----- Supplied material

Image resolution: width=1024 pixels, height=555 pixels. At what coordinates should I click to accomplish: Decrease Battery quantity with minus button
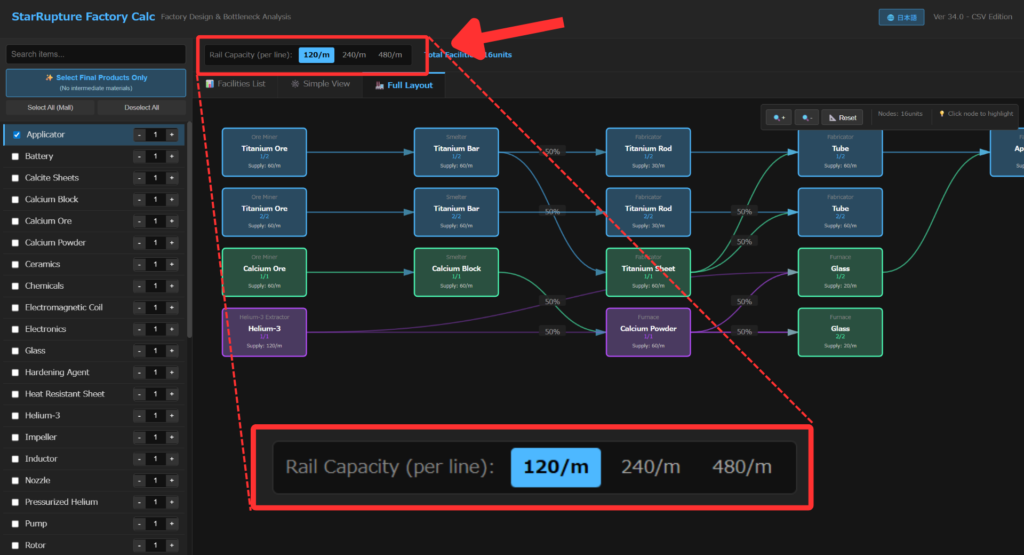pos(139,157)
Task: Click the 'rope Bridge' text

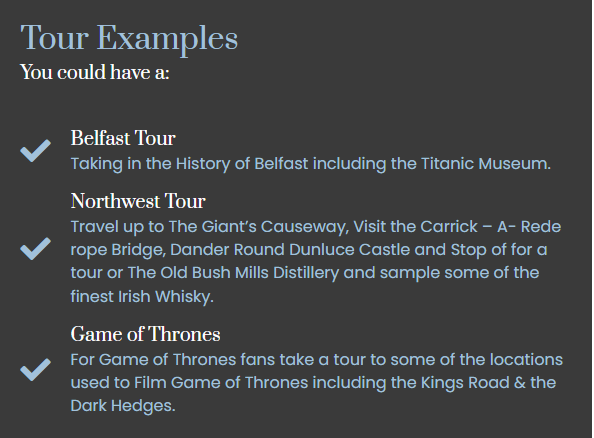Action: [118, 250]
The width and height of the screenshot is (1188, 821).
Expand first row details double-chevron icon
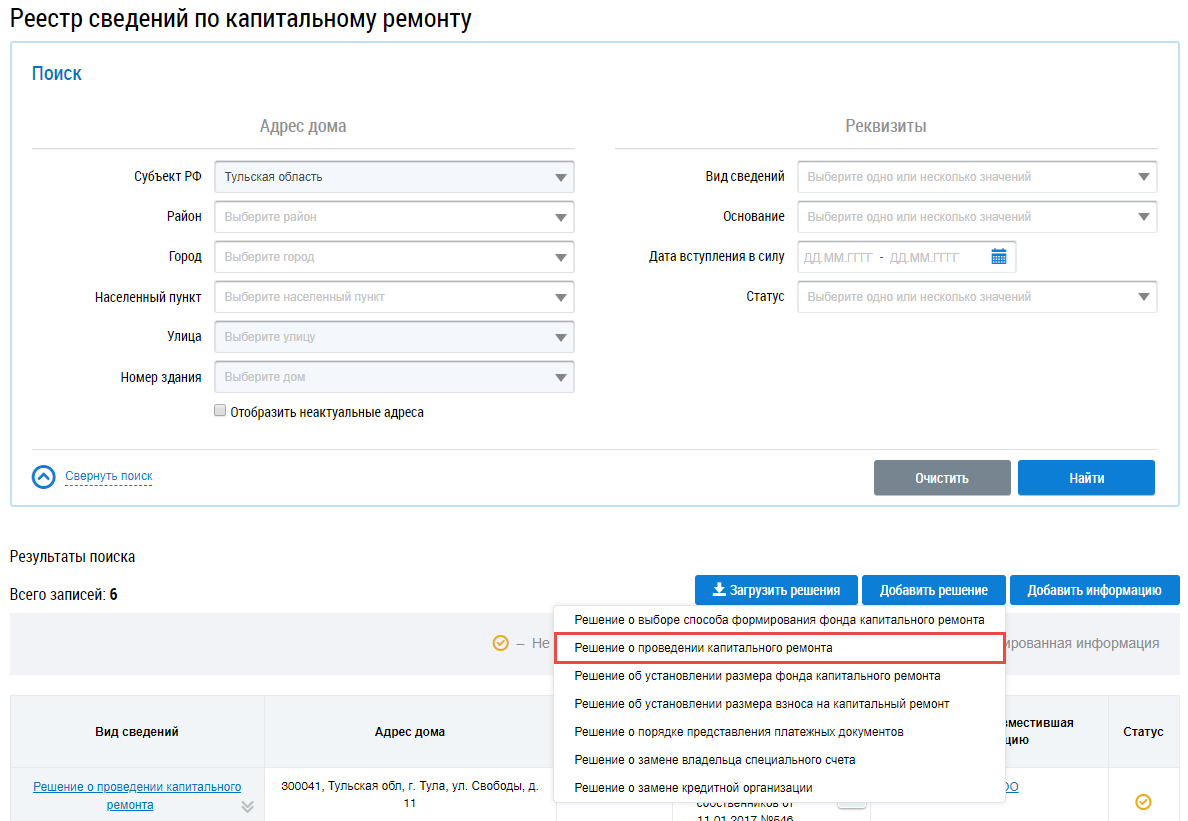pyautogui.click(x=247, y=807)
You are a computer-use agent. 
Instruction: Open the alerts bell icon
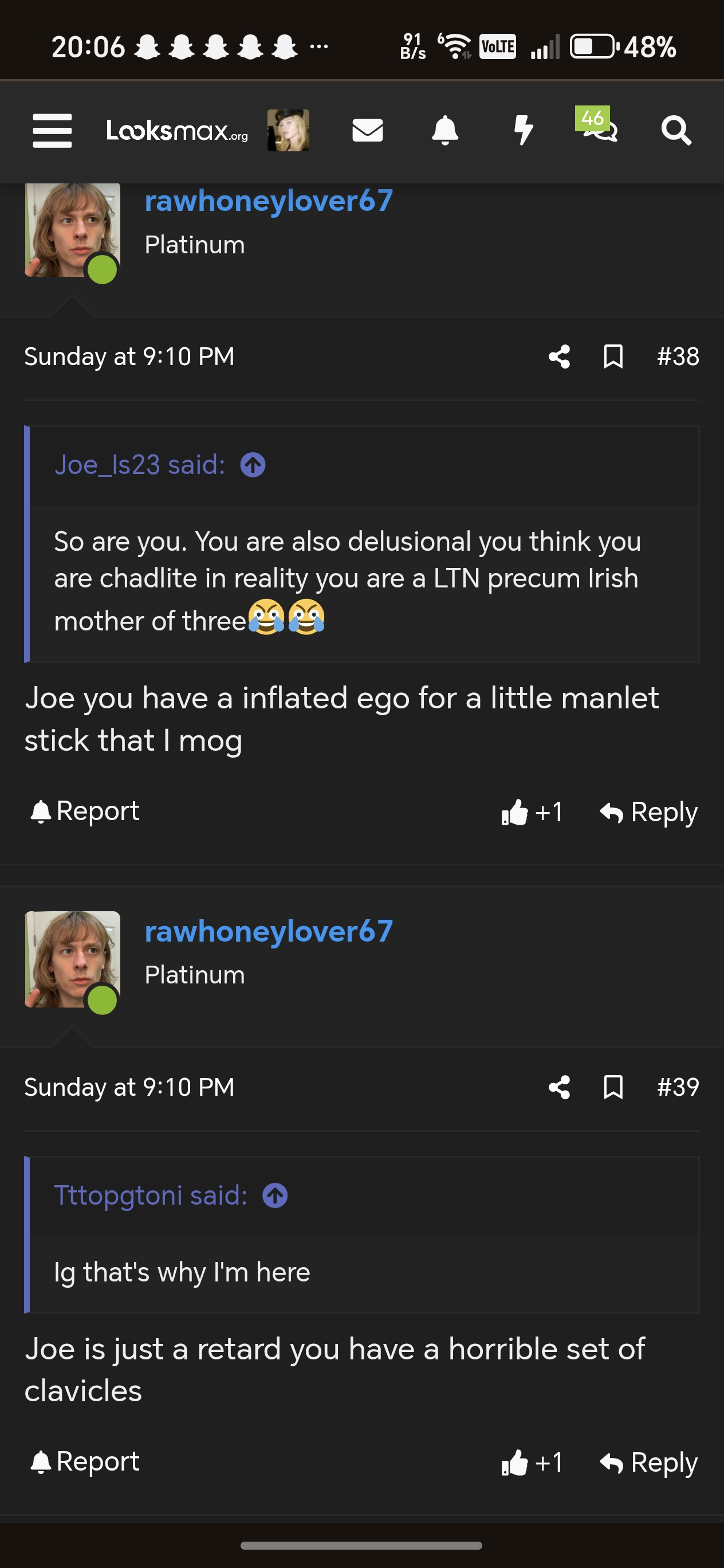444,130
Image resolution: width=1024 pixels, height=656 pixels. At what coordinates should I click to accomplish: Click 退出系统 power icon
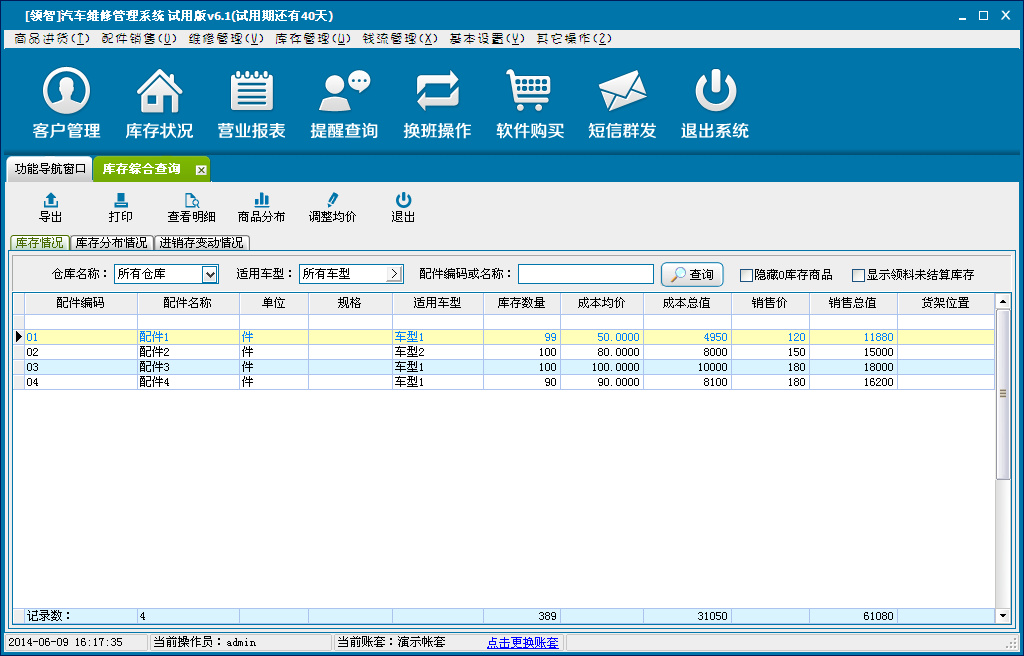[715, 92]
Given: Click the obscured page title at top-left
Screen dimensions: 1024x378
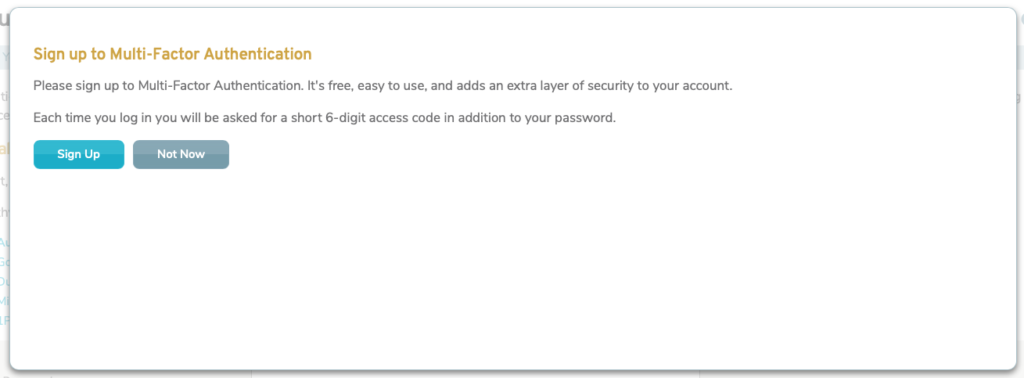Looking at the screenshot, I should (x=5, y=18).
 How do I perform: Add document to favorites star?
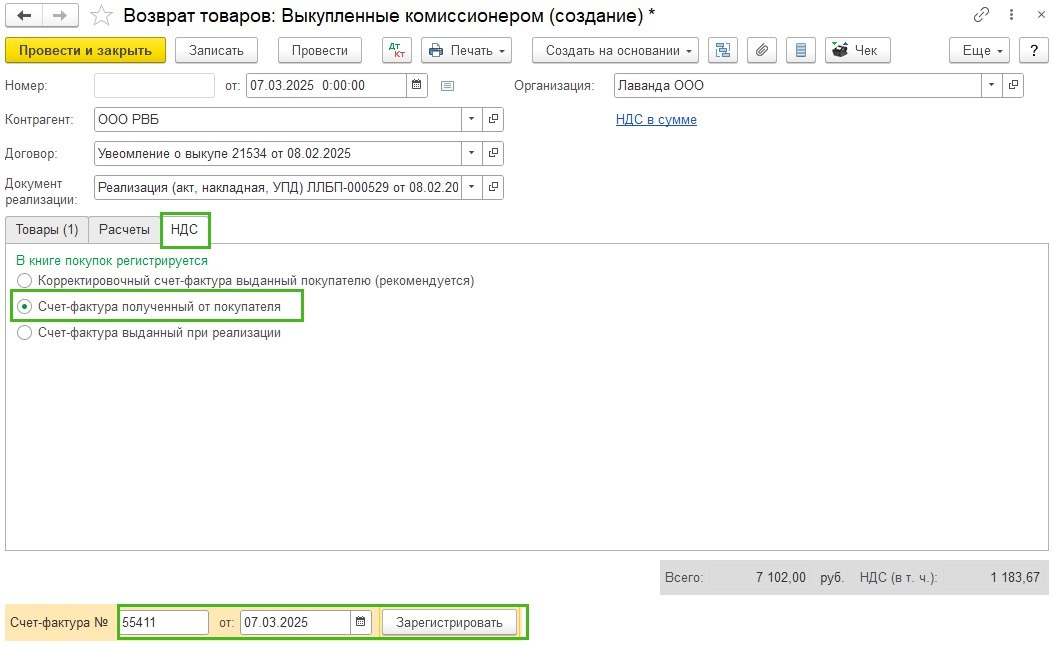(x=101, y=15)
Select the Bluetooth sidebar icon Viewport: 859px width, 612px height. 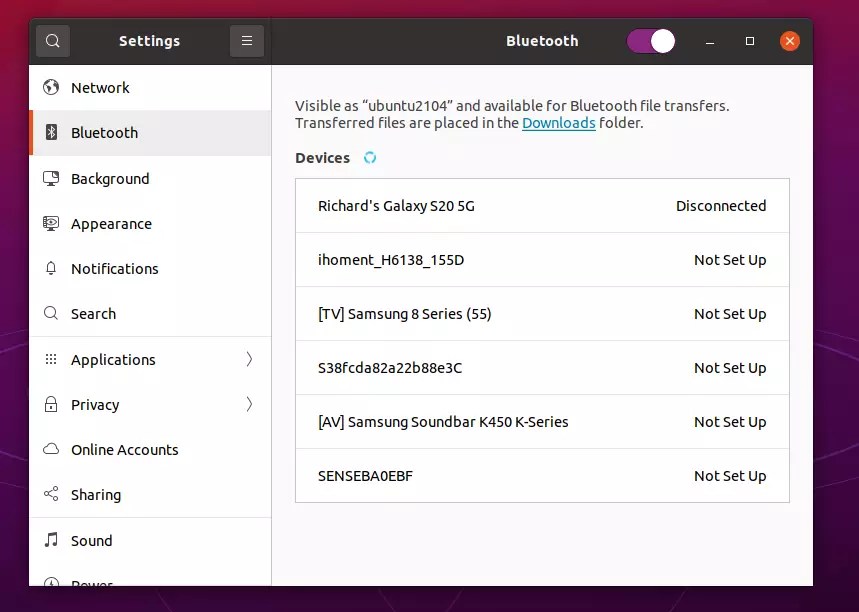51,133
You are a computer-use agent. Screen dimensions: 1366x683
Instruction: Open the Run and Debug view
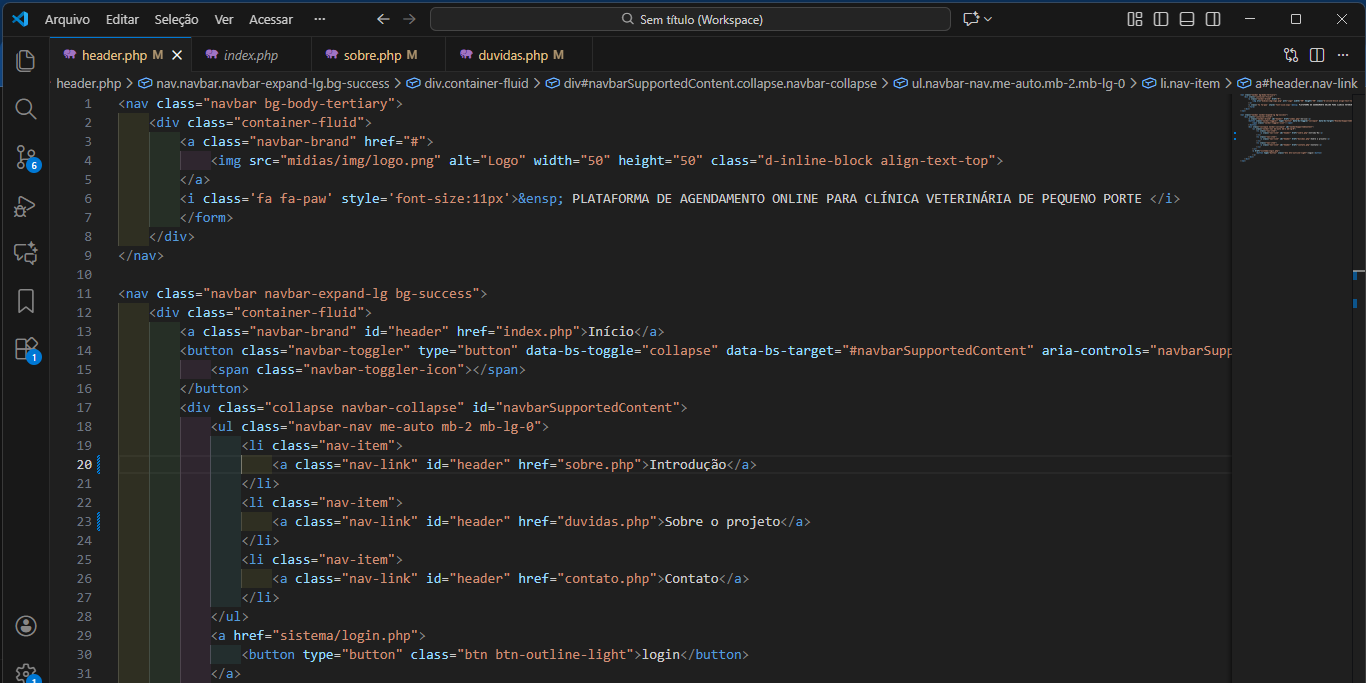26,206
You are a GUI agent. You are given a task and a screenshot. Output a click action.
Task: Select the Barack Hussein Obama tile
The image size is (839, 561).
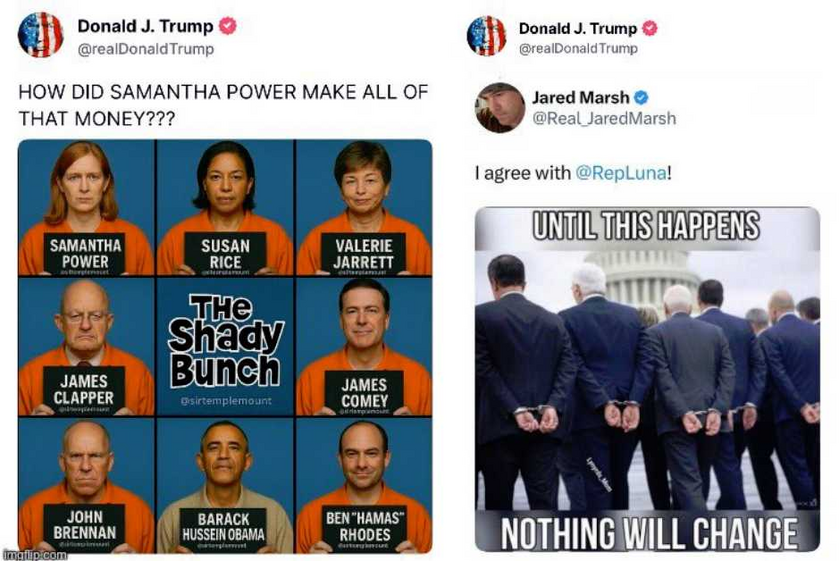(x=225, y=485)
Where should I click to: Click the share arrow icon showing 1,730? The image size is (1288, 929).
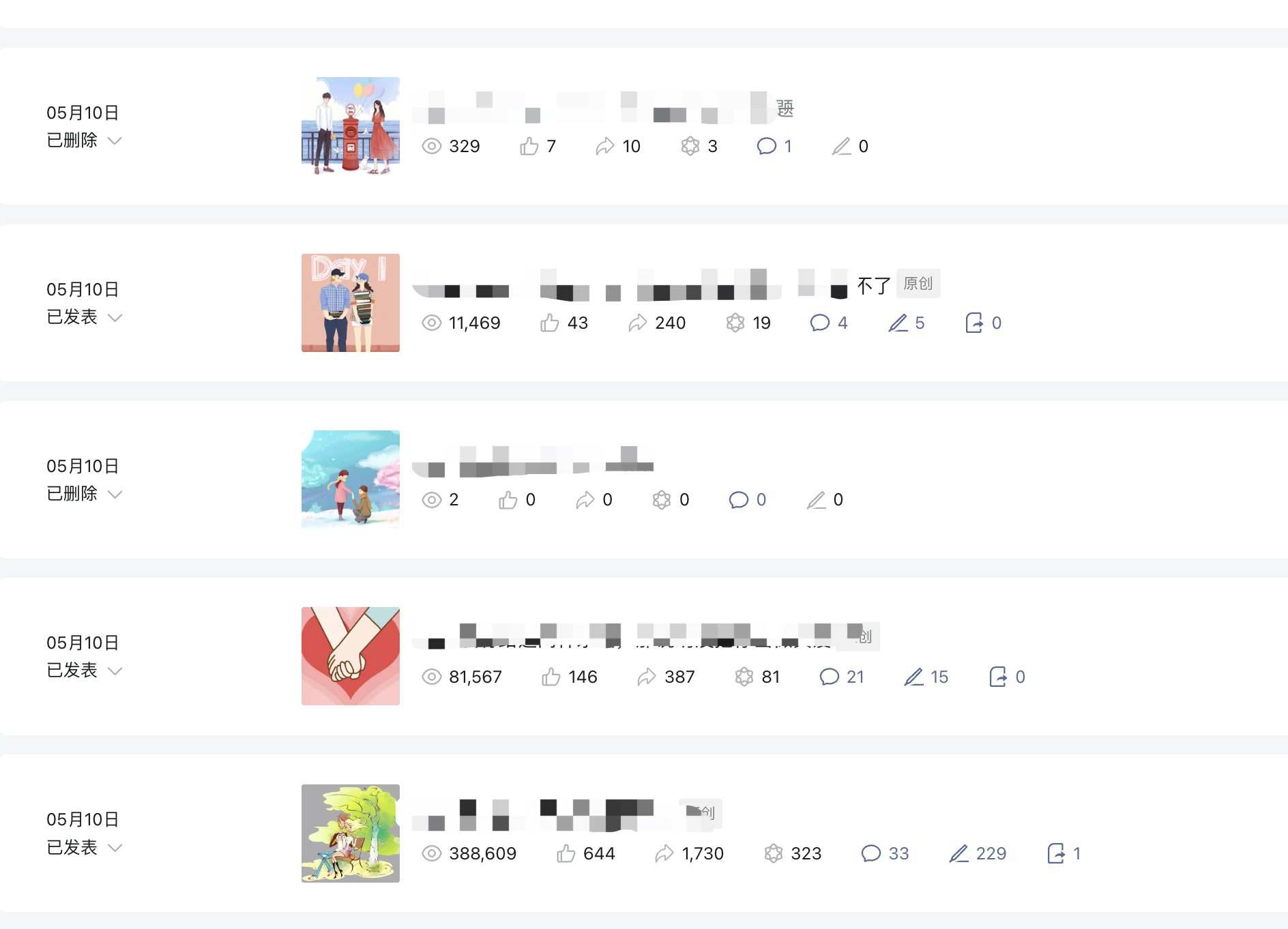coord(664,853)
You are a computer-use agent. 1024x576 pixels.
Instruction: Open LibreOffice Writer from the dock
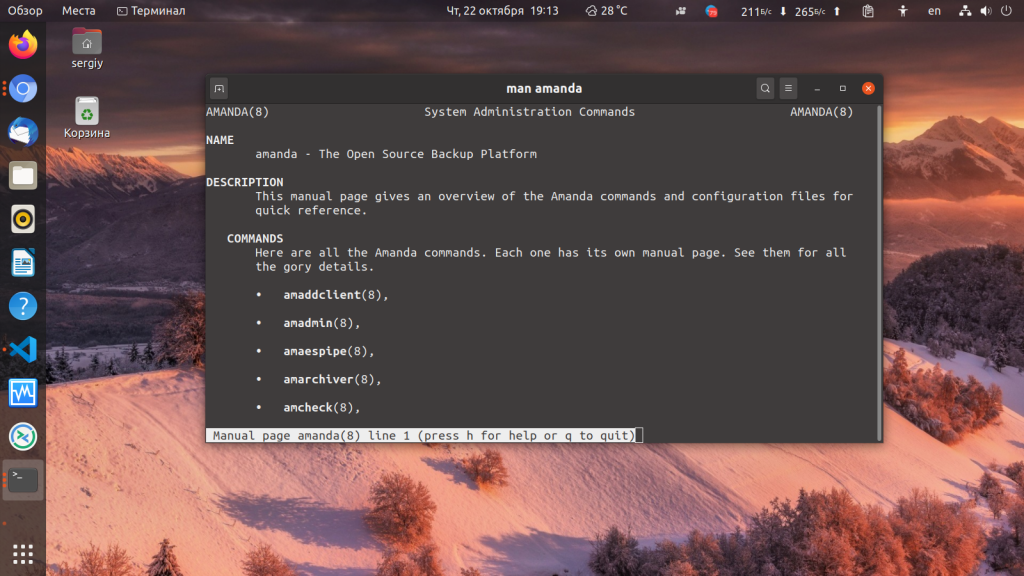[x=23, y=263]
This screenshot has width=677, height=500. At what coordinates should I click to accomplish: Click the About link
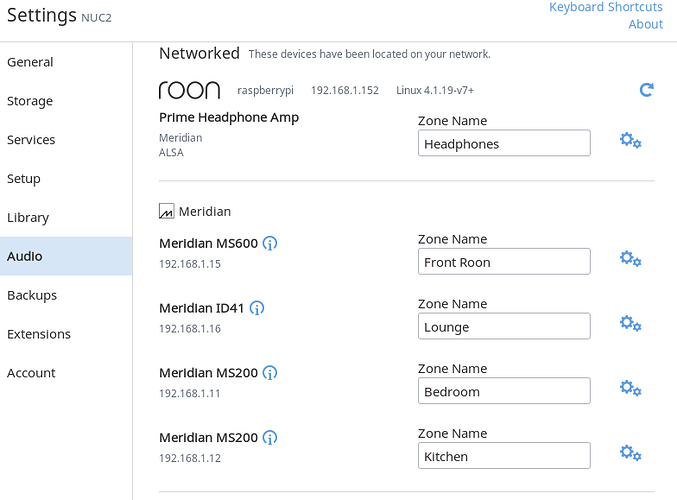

----------

:: Required action ::
Identify the lines of the data that contain the word "agent". Copy each of them.

:: Exercise response ::
You are a computer-use agent. 
You are a computer-use agent. Screen dimensions: 1366x683
You are a GUI agent. You are given a task and a screenshot. Output a click action.
You are a computer-use agent. 1024x576 pixels.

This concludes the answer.